* **Task details**: Retype, exactly and only, each line from the one containing "Task: Click the notification bell icon" to the end of the records below.
*** Opening of Data ***
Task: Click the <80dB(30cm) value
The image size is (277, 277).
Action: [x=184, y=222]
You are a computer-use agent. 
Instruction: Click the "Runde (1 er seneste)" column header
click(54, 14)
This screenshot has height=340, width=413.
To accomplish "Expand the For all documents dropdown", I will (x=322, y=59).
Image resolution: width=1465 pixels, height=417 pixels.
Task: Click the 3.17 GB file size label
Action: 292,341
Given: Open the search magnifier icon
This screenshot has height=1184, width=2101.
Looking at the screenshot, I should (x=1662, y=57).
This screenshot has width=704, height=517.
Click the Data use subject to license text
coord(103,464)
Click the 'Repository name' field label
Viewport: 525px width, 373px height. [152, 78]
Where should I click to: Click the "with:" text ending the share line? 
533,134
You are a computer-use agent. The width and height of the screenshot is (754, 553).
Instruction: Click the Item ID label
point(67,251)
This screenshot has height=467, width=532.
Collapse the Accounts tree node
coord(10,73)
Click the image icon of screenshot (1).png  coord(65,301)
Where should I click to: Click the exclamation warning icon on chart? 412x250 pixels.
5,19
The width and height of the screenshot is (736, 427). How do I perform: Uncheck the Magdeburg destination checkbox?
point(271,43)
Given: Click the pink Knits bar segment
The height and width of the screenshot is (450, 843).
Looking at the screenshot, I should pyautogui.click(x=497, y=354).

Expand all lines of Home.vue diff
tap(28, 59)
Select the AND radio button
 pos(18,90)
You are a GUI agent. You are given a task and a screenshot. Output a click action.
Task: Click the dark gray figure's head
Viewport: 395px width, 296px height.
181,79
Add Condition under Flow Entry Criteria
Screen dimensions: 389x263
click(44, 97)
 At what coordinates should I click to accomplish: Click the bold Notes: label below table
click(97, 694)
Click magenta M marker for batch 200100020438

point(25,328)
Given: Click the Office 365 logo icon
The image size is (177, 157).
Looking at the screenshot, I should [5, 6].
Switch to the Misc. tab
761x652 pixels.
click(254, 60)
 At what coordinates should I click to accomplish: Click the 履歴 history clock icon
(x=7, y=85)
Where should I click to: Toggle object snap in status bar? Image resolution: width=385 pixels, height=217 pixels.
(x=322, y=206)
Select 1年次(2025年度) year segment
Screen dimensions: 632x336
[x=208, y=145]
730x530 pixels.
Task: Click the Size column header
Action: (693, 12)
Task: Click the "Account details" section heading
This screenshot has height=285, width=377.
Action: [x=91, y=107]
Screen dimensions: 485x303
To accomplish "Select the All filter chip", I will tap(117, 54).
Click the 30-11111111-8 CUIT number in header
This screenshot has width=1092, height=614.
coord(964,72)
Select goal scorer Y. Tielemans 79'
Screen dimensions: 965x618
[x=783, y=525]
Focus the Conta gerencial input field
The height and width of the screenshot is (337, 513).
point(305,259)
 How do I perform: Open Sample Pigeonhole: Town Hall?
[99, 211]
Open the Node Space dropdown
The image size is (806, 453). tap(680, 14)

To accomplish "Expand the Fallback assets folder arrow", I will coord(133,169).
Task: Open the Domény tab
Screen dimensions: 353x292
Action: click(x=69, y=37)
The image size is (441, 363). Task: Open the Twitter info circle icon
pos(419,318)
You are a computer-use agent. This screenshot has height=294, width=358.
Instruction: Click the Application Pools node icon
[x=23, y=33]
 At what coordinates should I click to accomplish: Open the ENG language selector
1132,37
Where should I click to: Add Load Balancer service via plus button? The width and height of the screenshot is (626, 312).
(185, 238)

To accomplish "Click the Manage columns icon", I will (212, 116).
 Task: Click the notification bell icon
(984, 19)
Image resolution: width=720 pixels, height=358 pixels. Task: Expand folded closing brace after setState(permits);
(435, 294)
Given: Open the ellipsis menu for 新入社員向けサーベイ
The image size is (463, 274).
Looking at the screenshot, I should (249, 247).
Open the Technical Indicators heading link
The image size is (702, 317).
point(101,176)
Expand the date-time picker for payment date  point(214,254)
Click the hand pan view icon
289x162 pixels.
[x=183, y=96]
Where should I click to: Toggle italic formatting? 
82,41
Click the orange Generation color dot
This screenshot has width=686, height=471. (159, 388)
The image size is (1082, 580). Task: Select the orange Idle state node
*** Close of Data ***
* **The answer**:
 Task: Click the notification bell icon
(984, 19)
Image resolution: width=720 pixels, height=358 pixels. Task: Expand folded closing brace after setState(permits);
(435, 294)
Given: Open the ellipsis menu for 新入社員向けサーベイ
The image size is (463, 274).
Looking at the screenshot, I should (249, 247).
Open the Technical Indicators heading link
The image size is (702, 317).
point(101,176)
Expand the date-time picker for payment date  point(214,254)
Click the hand pan view icon
289x162 pixels.
[x=183, y=96]
Where should I click to: Toggle italic formatting? 
82,41
Click the orange Generation color dot
This screenshot has width=686, height=471. (159, 388)
The image size is (1082, 580). Task: Select the orange Idle state node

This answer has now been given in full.